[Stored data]
....................
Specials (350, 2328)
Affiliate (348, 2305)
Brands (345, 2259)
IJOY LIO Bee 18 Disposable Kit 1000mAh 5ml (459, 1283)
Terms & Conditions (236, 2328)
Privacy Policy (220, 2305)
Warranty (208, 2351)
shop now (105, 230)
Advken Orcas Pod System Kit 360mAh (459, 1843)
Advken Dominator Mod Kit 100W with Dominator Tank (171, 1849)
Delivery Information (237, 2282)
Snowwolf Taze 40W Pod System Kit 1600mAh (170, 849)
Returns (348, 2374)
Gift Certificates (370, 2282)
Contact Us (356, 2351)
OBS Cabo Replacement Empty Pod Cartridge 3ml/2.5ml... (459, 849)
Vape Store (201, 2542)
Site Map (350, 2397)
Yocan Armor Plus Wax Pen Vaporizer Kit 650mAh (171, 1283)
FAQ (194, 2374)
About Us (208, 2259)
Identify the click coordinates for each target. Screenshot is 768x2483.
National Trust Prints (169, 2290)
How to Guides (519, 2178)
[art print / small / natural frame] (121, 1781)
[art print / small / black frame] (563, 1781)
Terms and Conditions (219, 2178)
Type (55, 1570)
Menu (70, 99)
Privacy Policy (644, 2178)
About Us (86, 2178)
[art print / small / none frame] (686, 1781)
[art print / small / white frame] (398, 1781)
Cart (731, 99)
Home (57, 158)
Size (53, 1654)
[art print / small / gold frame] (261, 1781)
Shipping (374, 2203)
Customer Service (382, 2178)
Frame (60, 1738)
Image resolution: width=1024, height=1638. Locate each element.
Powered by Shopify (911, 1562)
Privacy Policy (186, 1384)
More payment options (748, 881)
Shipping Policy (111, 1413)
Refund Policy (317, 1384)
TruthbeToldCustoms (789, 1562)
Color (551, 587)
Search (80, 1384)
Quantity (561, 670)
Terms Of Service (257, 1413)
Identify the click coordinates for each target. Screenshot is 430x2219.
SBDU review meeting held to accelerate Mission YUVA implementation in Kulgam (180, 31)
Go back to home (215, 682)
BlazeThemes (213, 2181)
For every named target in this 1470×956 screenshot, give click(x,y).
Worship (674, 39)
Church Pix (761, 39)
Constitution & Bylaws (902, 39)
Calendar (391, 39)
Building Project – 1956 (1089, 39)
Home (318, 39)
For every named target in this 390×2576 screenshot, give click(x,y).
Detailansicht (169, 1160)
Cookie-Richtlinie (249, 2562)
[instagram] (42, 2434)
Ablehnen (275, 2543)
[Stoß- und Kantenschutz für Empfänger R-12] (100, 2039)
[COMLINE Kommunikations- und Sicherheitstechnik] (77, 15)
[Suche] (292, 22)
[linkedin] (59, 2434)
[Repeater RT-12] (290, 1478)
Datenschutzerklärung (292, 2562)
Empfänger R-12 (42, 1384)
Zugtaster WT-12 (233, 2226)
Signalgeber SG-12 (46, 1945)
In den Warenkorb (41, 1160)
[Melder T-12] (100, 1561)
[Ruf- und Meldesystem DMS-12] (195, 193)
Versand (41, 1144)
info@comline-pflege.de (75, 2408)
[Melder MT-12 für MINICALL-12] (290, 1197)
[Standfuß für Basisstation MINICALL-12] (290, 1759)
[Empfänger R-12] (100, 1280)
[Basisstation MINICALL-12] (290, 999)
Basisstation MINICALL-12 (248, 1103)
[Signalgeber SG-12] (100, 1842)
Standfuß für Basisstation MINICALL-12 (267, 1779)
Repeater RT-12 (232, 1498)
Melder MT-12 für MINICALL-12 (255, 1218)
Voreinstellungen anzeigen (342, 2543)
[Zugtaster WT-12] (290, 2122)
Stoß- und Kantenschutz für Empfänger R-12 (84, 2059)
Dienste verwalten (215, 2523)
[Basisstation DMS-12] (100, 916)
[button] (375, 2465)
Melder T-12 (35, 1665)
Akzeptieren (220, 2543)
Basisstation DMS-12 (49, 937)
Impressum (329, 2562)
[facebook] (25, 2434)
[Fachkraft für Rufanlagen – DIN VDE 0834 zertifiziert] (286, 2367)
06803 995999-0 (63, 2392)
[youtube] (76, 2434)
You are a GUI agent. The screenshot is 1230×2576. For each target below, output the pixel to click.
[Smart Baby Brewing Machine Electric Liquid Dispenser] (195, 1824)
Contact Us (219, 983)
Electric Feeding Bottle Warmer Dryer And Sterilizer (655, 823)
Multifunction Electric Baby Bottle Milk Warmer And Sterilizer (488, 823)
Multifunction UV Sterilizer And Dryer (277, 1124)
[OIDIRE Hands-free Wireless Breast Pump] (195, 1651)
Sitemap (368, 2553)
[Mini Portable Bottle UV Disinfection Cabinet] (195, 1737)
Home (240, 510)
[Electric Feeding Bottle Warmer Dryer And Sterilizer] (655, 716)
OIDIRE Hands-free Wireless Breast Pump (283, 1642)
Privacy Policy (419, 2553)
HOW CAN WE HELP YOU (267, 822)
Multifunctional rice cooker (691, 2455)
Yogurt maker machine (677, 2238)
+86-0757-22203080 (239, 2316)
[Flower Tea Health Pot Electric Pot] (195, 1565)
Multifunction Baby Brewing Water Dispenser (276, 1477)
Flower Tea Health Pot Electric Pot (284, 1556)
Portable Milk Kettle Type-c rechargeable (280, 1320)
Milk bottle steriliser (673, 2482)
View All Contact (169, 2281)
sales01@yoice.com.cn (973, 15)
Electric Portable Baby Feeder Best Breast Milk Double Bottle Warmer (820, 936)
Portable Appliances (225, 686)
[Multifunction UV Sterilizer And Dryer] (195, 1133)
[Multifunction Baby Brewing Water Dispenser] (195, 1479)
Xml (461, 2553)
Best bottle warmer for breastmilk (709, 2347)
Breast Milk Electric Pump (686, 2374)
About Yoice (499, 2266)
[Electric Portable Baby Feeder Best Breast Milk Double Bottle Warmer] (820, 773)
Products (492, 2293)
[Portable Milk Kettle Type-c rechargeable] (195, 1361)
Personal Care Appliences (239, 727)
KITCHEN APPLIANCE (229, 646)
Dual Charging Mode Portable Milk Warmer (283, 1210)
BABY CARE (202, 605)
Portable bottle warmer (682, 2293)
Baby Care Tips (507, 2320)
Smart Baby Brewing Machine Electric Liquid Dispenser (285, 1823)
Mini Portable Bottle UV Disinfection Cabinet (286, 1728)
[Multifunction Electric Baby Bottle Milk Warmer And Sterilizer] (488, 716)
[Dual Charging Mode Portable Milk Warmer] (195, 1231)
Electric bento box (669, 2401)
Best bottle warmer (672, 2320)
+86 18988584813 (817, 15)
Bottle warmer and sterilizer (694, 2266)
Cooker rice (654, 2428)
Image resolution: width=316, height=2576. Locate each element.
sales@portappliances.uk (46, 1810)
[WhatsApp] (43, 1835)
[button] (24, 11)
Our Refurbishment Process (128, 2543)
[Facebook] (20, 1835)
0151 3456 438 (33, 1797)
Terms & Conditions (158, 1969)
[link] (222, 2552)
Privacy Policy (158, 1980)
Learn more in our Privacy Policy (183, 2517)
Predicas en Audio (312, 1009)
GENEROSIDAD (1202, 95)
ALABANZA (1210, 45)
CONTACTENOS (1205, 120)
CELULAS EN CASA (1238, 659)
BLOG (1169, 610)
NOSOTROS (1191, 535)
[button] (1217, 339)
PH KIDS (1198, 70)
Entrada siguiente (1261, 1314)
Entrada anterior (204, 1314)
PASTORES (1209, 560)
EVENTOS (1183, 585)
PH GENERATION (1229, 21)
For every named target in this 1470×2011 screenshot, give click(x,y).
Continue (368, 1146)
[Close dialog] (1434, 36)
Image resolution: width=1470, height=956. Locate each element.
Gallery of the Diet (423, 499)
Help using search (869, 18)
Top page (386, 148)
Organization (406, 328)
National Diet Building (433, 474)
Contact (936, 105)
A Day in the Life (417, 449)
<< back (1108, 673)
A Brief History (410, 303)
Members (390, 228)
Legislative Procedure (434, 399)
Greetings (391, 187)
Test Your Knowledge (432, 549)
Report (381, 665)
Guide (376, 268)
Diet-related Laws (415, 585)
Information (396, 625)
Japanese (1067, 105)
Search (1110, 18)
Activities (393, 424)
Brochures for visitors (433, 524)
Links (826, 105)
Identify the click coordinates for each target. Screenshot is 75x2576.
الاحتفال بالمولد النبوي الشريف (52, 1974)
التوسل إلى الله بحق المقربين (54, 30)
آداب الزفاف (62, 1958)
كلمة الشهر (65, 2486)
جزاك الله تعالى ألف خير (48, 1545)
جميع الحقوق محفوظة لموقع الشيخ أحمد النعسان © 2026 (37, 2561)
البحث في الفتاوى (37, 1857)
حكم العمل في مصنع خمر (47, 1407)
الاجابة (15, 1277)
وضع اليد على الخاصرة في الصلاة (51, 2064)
....................
What this task involves: Write out again, exactly, the lines from the start of the entries up to and including the one with "BlazeThemes (213, 2181)". Nothing else belongs in the reply.

Exercise output:
Specials (350, 2328)
Affiliate (348, 2305)
Brands (345, 2259)
IJOY LIO Bee 18 Disposable Kit 1000mAh 5ml (459, 1283)
Terms & Conditions (236, 2328)
Privacy Policy (220, 2305)
Warranty (208, 2351)
shop now (105, 230)
Advken Orcas Pod System Kit 360mAh (459, 1843)
Advken Dominator Mod Kit 100W with Dominator Tank (171, 1849)
Delivery Information (237, 2282)
Snowwolf Taze 40W Pod System Kit 1600mAh (170, 849)
Returns (348, 2374)
Gift Certificates (370, 2282)
Contact Us (356, 2351)
OBS Cabo Replacement Empty Pod Cartridge 3ml/2.5ml... (459, 849)
Vape Store (201, 2542)
Site Map (350, 2397)
Yocan Armor Plus Wax Pen Vaporizer Kit 650mAh (171, 1283)
FAQ (194, 2374)
About Us (208, 2259)
Identify the click coordinates for each target. Screenshot is 768x2483.
National Trust Prints (169, 2290)
How to Guides (519, 2178)
[art print / small / natural frame] (121, 1781)
[art print / small / black frame] (563, 1781)
Terms and Conditions (219, 2178)
Type (55, 1570)
Menu (70, 99)
Privacy Policy (644, 2178)
About Us (86, 2178)
[art print / small / none frame] (686, 1781)
[art print / small / white frame] (398, 1781)
Cart (731, 99)
Home (57, 158)
Size (53, 1654)
[art print / small / gold frame] (261, 1781)
Shipping (374, 2203)
Customer Service (382, 2178)
Frame (60, 1738)
Image resolution: width=1024, height=1638. Locate each element.
Powered by Shopify (911, 1562)
Privacy Policy (186, 1384)
More payment options (748, 881)
Shipping Policy (111, 1413)
Refund Policy (317, 1384)
TruthbeToldCustoms (789, 1562)
Color (551, 587)
Search (80, 1384)
Quantity (561, 670)
Terms Of Service (257, 1413)
Identify the click coordinates for each target. Screenshot is 430x2219.
SBDU review meeting held to accelerate Mission YUVA implementation in Kulgam (180, 31)
Go back to home (215, 682)
BlazeThemes (213, 2181)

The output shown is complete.